このコマンドは実際に IPDT を無効にするのではなく、追跡されるホストの数を 0 に制限します。このソリューションは推奨されておらず、IPDTに依存する他のすべての機能(Cisco Bug ID CSCun81556に記載されているポートチャネル設定など)に影響を与えるため、使用には注意が必要です。

IPDT をトリガーするアクティブな機能の無効化

IPDTをトリガーできる機能には、NMSP、デバイスセンサー、dot1x/MAB、WebAuth、およびIPSGなどがあります。これらの機能は、トランクポートで有効にすることは推奨されません。このソリューションは、従来の使用可能なソリューションでは期待どおりの動作が得られなかったり、さらに問題が発生したりといった、最も困難な状況や複雑な状況に備えて用意されています。ただし、これは他の機能に影響を与えずに、問題の原因となる IPDT 関連機能のみを無効にすることができるので、IPDT の無効化時に詳細な設定を可能にする唯一のソリューションです。

最新の Cisco IOS、バージョン 15.2(2) E 以降では、次のような出力が表示されます。

Switch#show ip device tracking interface GigabitEthernet 1/0/9
--------------------------------------------
Interface GigabitEthernet1/0/9 is: STAND ALONE
IP Device Tracking = Disabled
IP Device Tracking Probe Count = 3
IP Device Tracking Probe Interval = 180000
IPv6 Device Tracking Client Registered Handle: 75
IP Device Tracking Enabled Features:
       HOST_TRACK_CLIENT_ATTACHMENT
       HOST_TRACK_CLIENT_SM

出力の最下部にあるすべて大文字の 2 行は、IPDT を使用して動作する機能です。デバイス トラッキングを無効にしたときに発生する問題のほとんどは、インターフェイスで動作する 1 つのサービスを無効化すれば回避できます。

Cisco IOSの以前のバージョンでは、このインターフェイスで有効になっているモジュールを簡単に判別する方法はまだ使用できないため、同じ結果を得るためにより複雑なプロセスを実行する必要があります。debug ip device track interfaceを有効にしてください。これは、ほとんどのセットアップで安全に使用できる低頻度のログです。反対に、debug ip device tracking all はスケール状況のコンソールをフラッディングするため、有効にしないよう注意してください。

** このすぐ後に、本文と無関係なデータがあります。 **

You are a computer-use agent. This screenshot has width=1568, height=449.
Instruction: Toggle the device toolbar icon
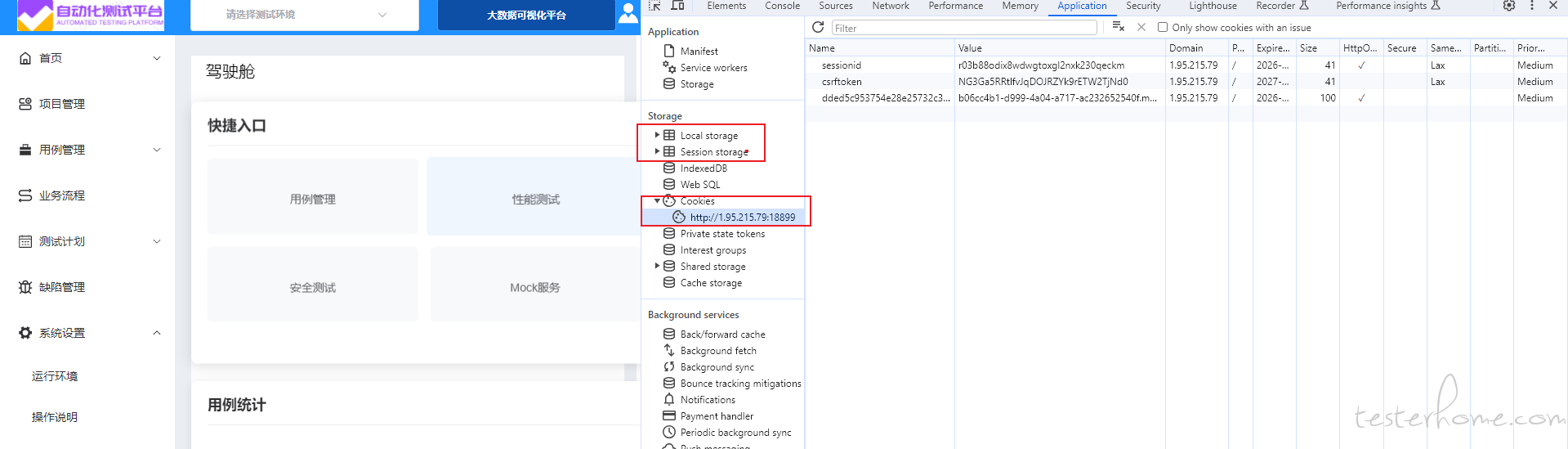point(677,6)
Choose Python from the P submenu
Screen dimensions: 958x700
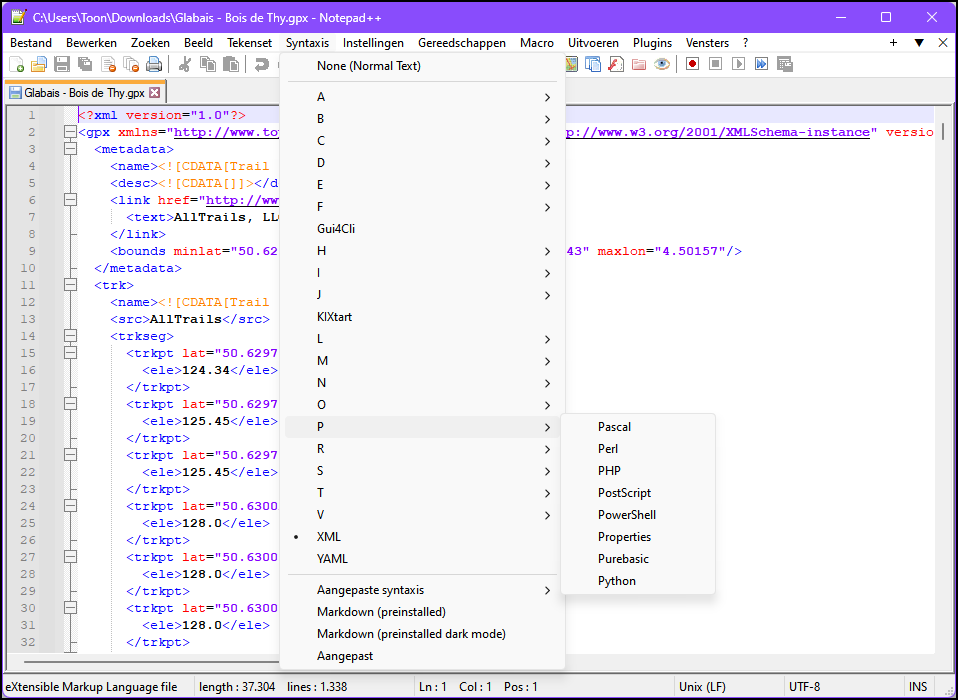pos(617,581)
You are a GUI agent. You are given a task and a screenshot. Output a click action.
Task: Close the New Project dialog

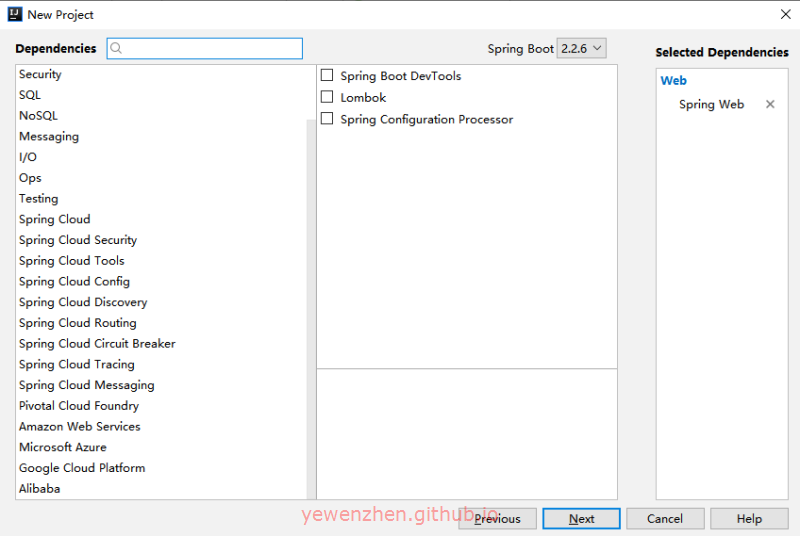tap(785, 14)
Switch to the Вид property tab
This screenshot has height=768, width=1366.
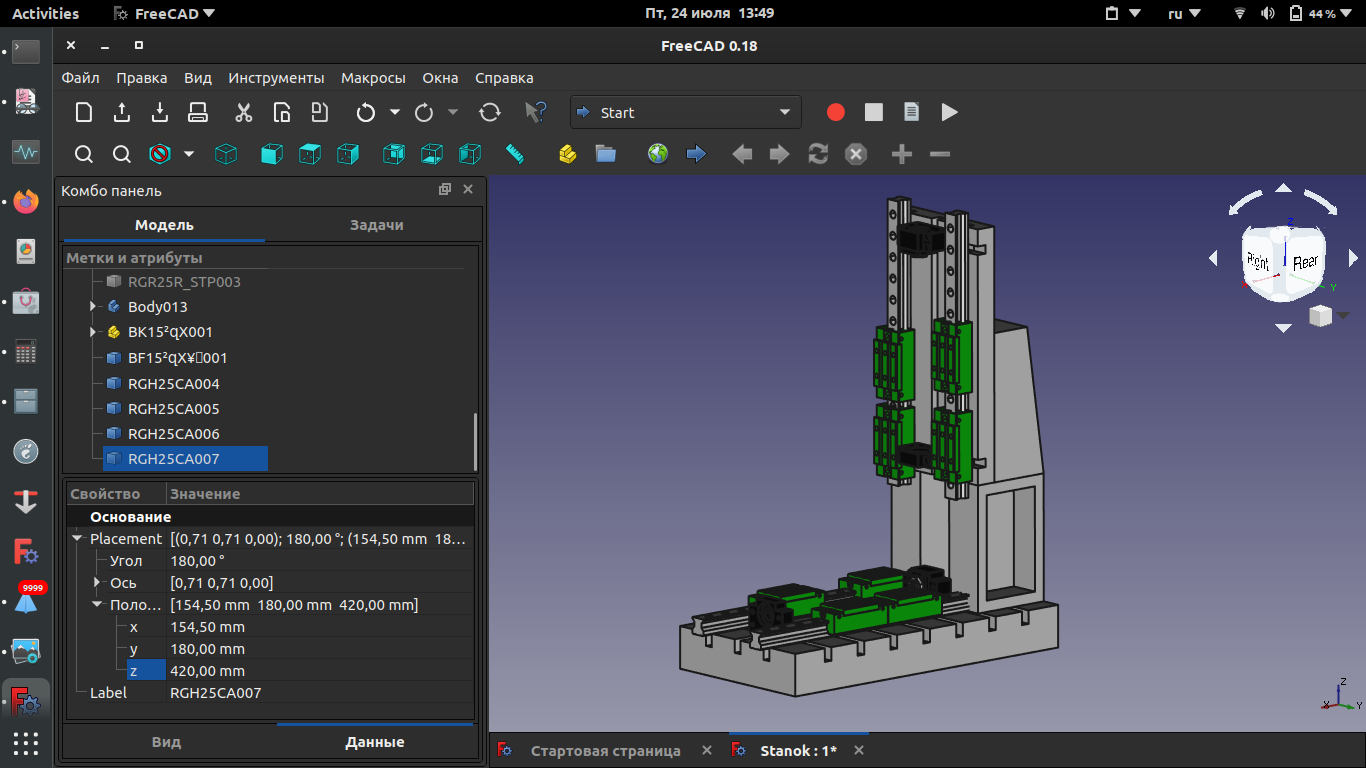(166, 742)
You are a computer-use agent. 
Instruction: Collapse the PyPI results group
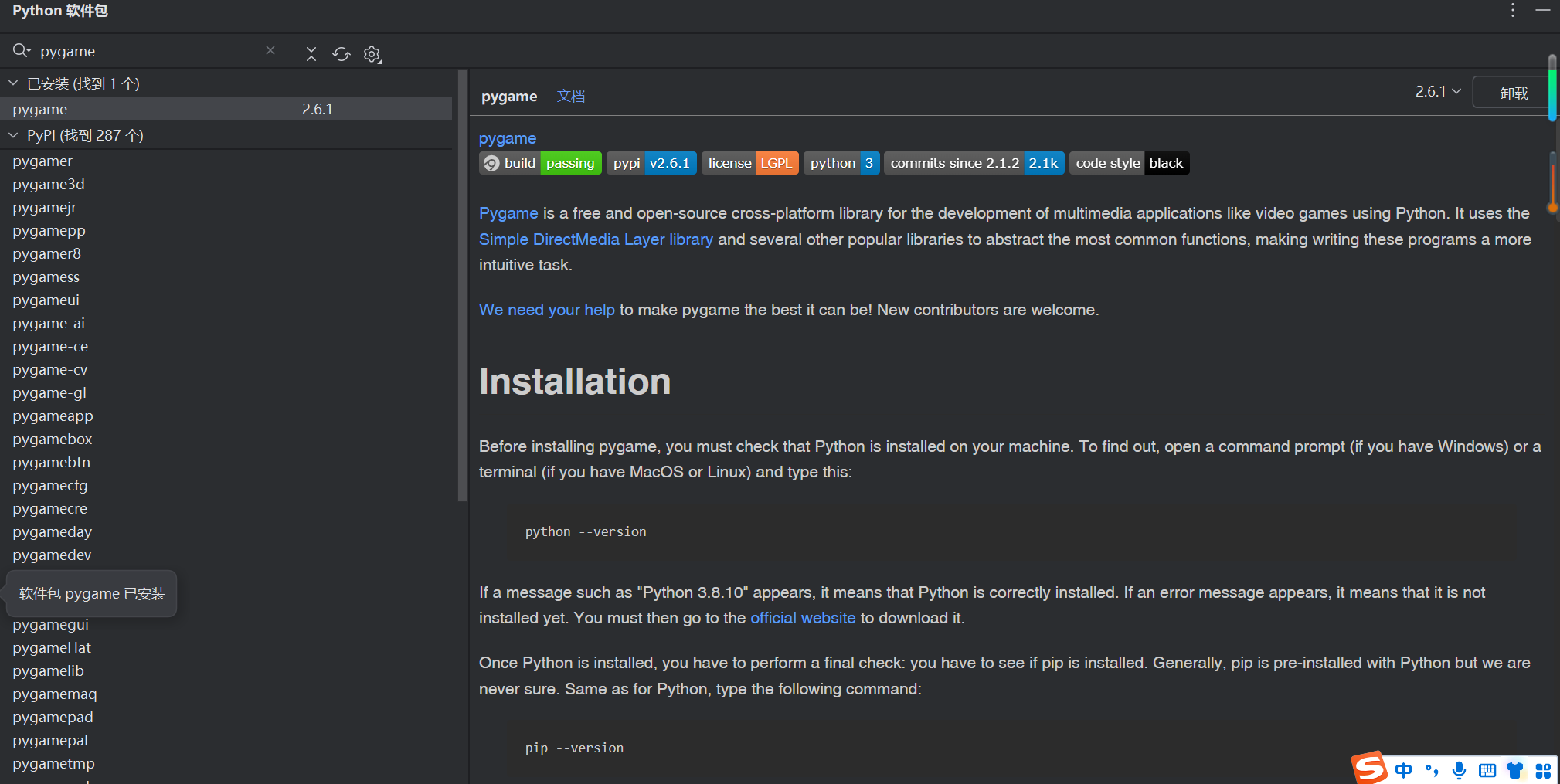tap(13, 135)
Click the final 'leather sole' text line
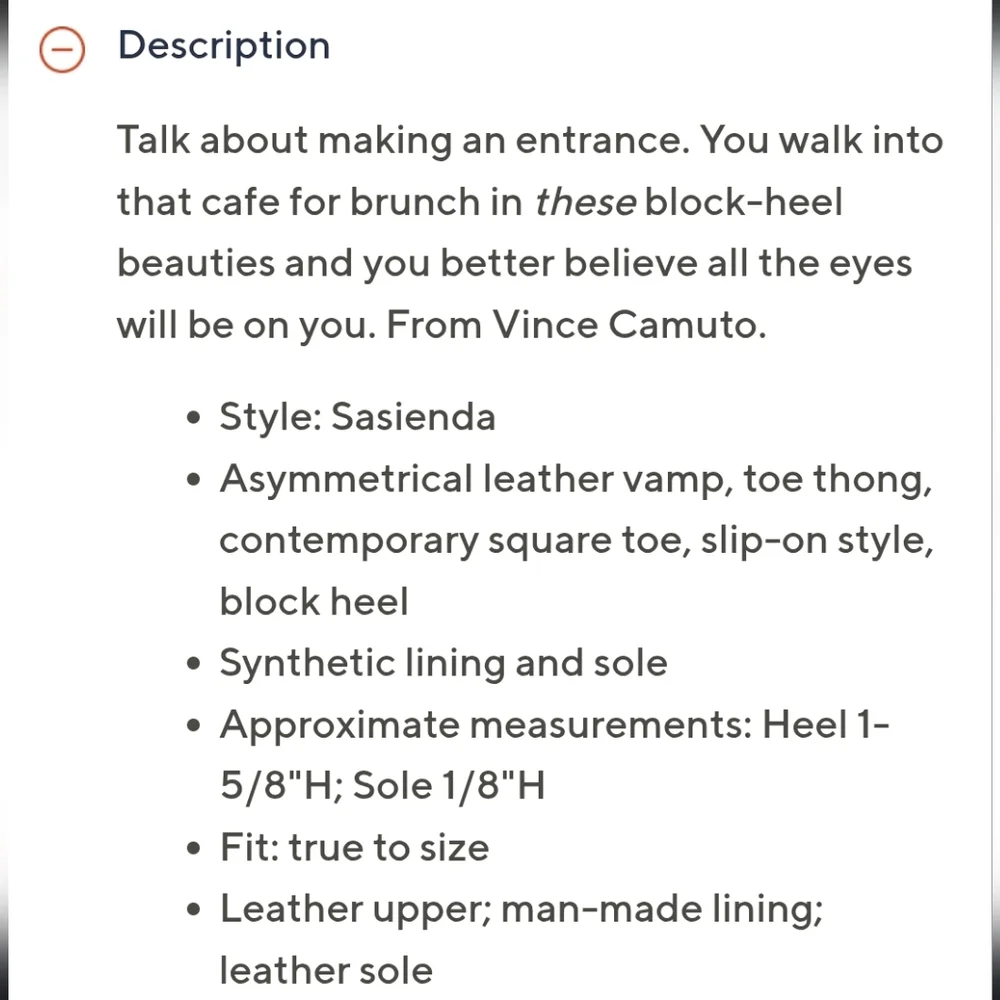The width and height of the screenshot is (1000, 1000). coord(326,970)
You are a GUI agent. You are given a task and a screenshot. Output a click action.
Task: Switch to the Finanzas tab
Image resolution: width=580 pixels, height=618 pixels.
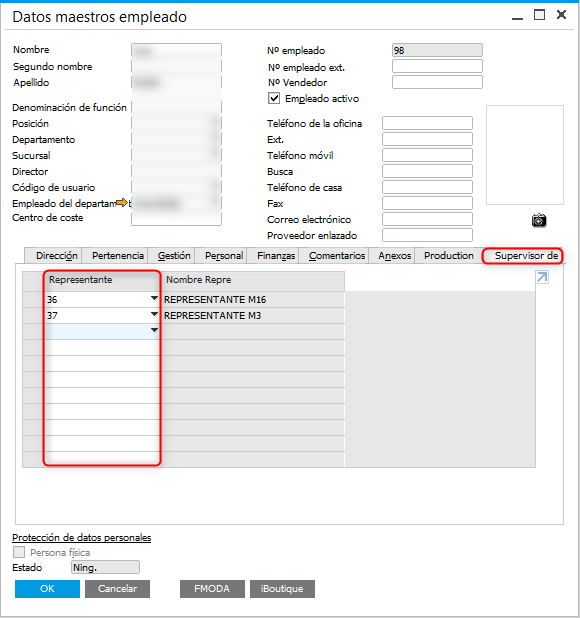(x=276, y=256)
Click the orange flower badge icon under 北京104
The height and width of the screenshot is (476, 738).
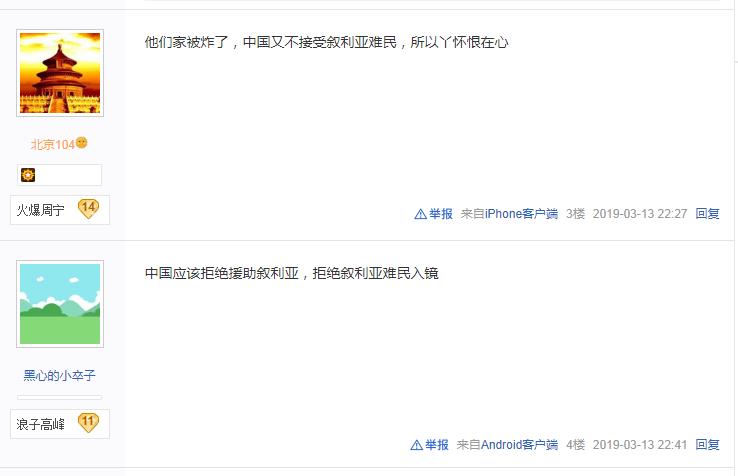[28, 175]
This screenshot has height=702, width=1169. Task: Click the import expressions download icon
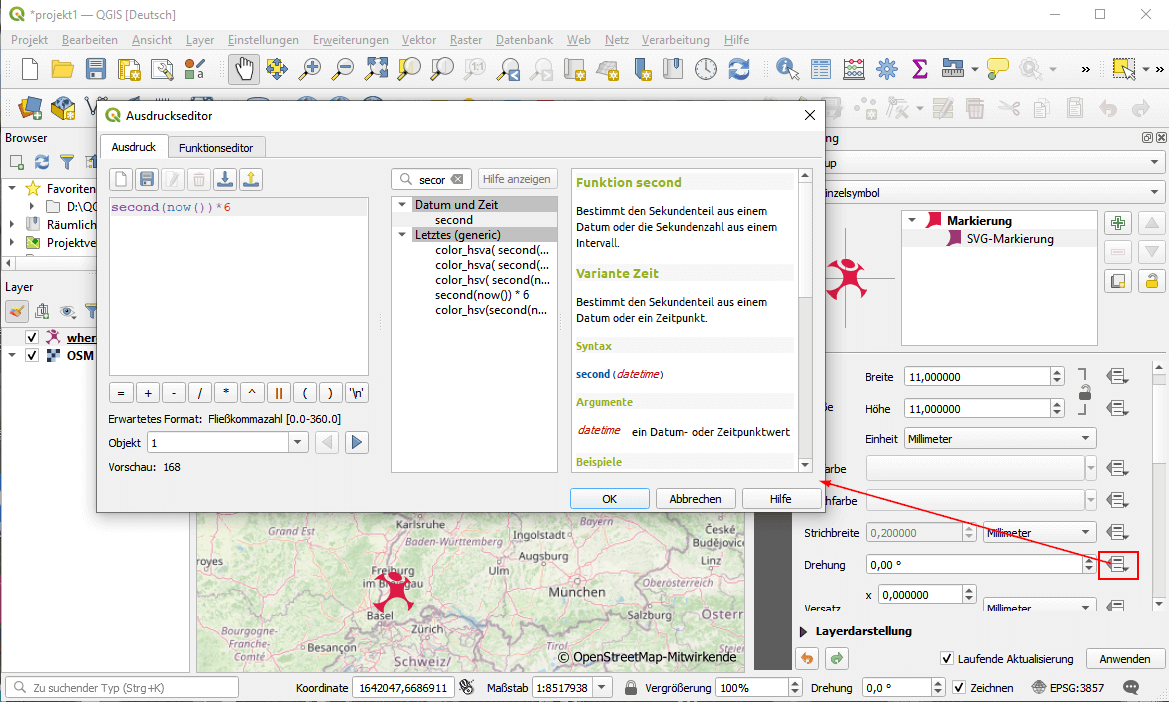225,180

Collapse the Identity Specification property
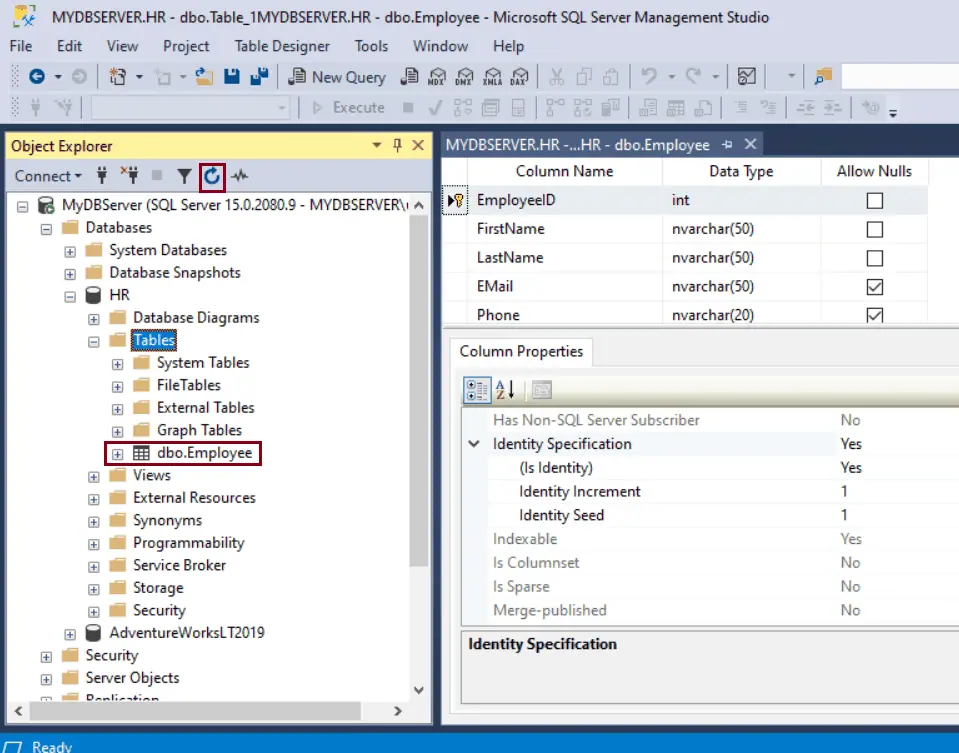click(474, 443)
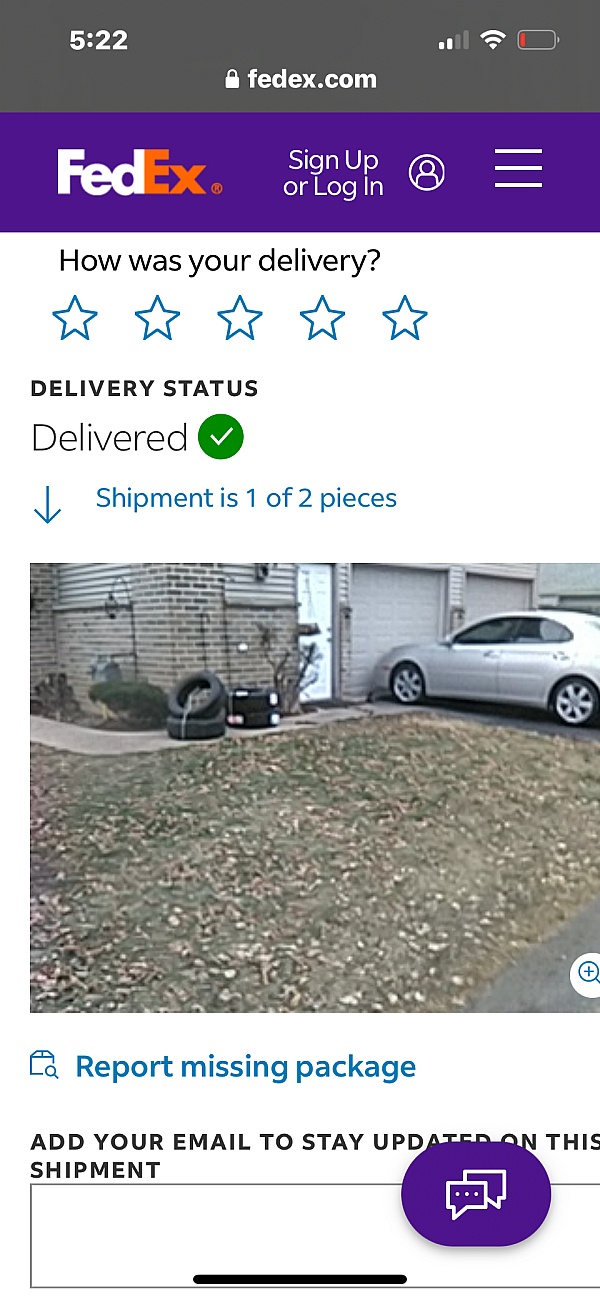Rate delivery with the third star
Screen dimensions: 600x1299
tap(240, 319)
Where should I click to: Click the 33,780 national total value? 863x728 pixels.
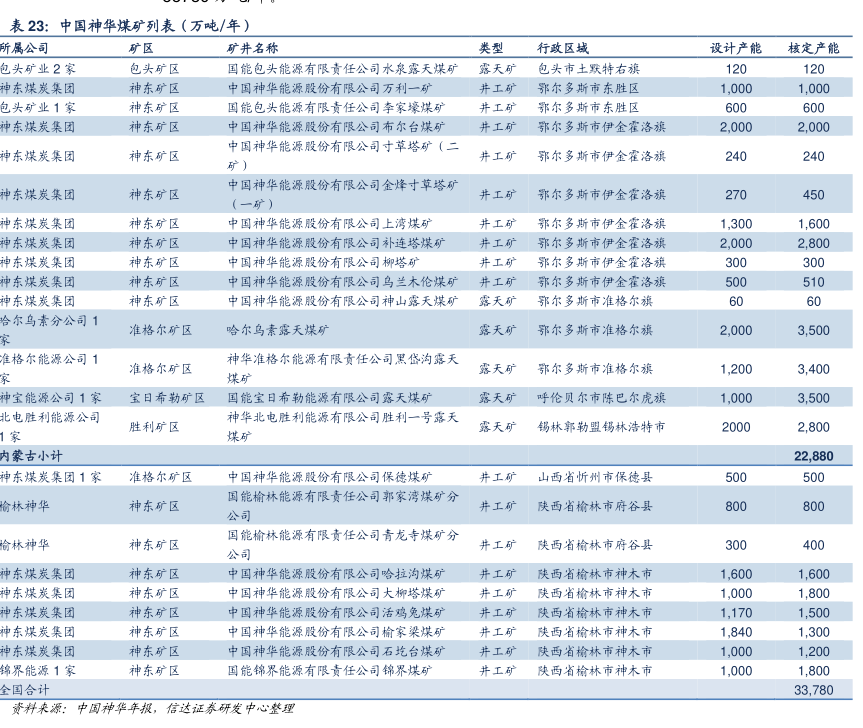point(813,691)
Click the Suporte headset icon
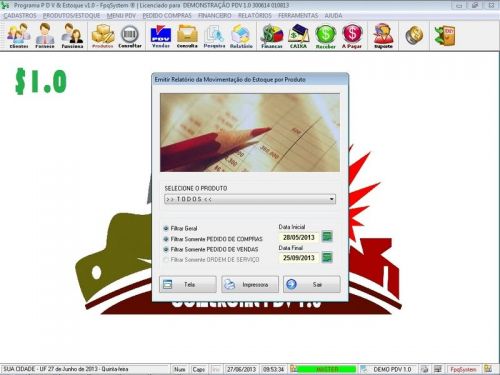Screen dimensions: 500x375 click(383, 36)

デバッグを有効にすると、インターフェイスがデフォルトに戻り、インターフェイス設定の IPDT サービスが追加および削除されます。デバッグの結果から、使用したコマンドによって有効または無効になったサービスがわかります。

例

Switch(config)#interface GigabitEthernet 1/0/9
Switch(config-if)#ip device tracking maximum 10
Switch(config-if)#
*Mar 27 09:58:49.470: sw_host_track-interface:Feature 00000008 enabled on port
Gi1/0/9, mask now 0000004C, 65 ports enabled
*Mar 27 09:58:49.471: sw_host_track-interface:Gi1/0/9[L2 DOWN, IPHOST DIS]IP
host tracking max set to 10
Switch(config-if)#

出力によって判明することは、機能00000008を有効にしたこと、および新しい機能マスクが0000004Cであることです。

ここでは、追加した設定を削除します。

Switch(config-if)#no ip device tracking maximum 10
Switch(config-if)#
*Mar 27 10:02:31.154: sw_host_track-interface:Feature 00000008 disabled on port
Gi1/0/9, mask now 00000044, 65 ports enabled
*Mar 27 10:02:31.154: sw_host_track-interface:Gi1/0/9[L2 DOWN, IPHOST DIS]IP
host tracking max cleared
*Mar 27 10:02:31.154: sw_host_track-interface:Max limit has been removed from
the interface GigabitEthernet1/0/9.
Switch(config-if)#

機能 00000008 を削除すると、元のデフォルト マスクである 00000044 マスクが表示されます。AIM の 0x00000004 と SM の 0x00000040 を合わせた結果が 0x00000044 であることから、この 00000044 という値が予想されます。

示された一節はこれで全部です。